It's not Plusquamperfekt but Konjunktiv II Perfekt but the answer is the same. With the modals and some verbs of perception, you don't use the Partizip II but the so called Ersatzinfinitiv when building the perfect tenses.

Es kann diesmal klappen.

Es hat diesmal klappen gekonnt.

Es hat diesmal klappen können. ← Perfekt mit Ersatzinfinitiv

Some verbs as sehen allow both:

Er sieht es kommen.

Er hat es kommen gesehen. ← normales Perfekt

Er hat es kommen sehen. ← Perfekt mit Ersatzinfinitiv

The second part of the sentence is a relative clause and thus must follow subordinate clause word order in which all verbs go to end, then why 'hätte' is in middle and

This is a special word order rule that comes into effect when there's a perfect with Ersatzinfinitiv in a dependent clause: haben leads the predicate then instead of following it.

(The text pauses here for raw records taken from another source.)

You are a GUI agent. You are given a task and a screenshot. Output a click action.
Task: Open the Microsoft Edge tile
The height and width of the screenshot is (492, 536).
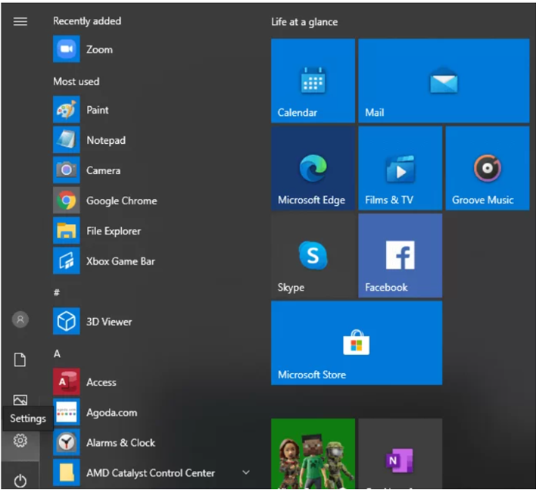pos(313,168)
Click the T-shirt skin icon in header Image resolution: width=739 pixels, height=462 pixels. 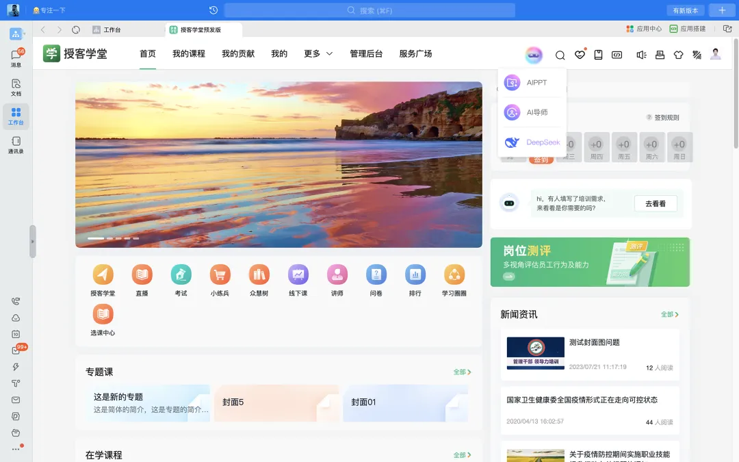(678, 55)
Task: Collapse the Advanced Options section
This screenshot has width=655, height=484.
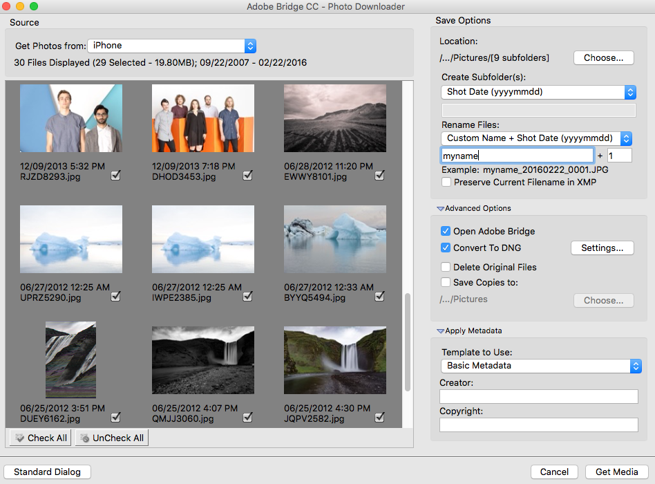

Du weißt, dass es diesmal klappen kann.

Du weißt, dass es diesmal hat klappen können.

Again, some verbs as sehen allow both, and the word order changes accordingly:

Du weißt, dass er es kommen sieht.

Du weißt, dass er es kommen gesehen hat.

Du weißt, dass er es hat kommen sehen.

third why it is there at all, I don't get it. In english : 'should have made' is basically modal verb + past perfect but I don't understand why in german a 'haben' is there. Should not it be simply sollen (in conjunctive 2 form) + machen , like: "das mich glücklich machen sollte."

Es sollte mich glücklich machen.

as a Konjunktiv II form is about the non-past while

Es hätte mich glücklich machen sollen.

is about the past.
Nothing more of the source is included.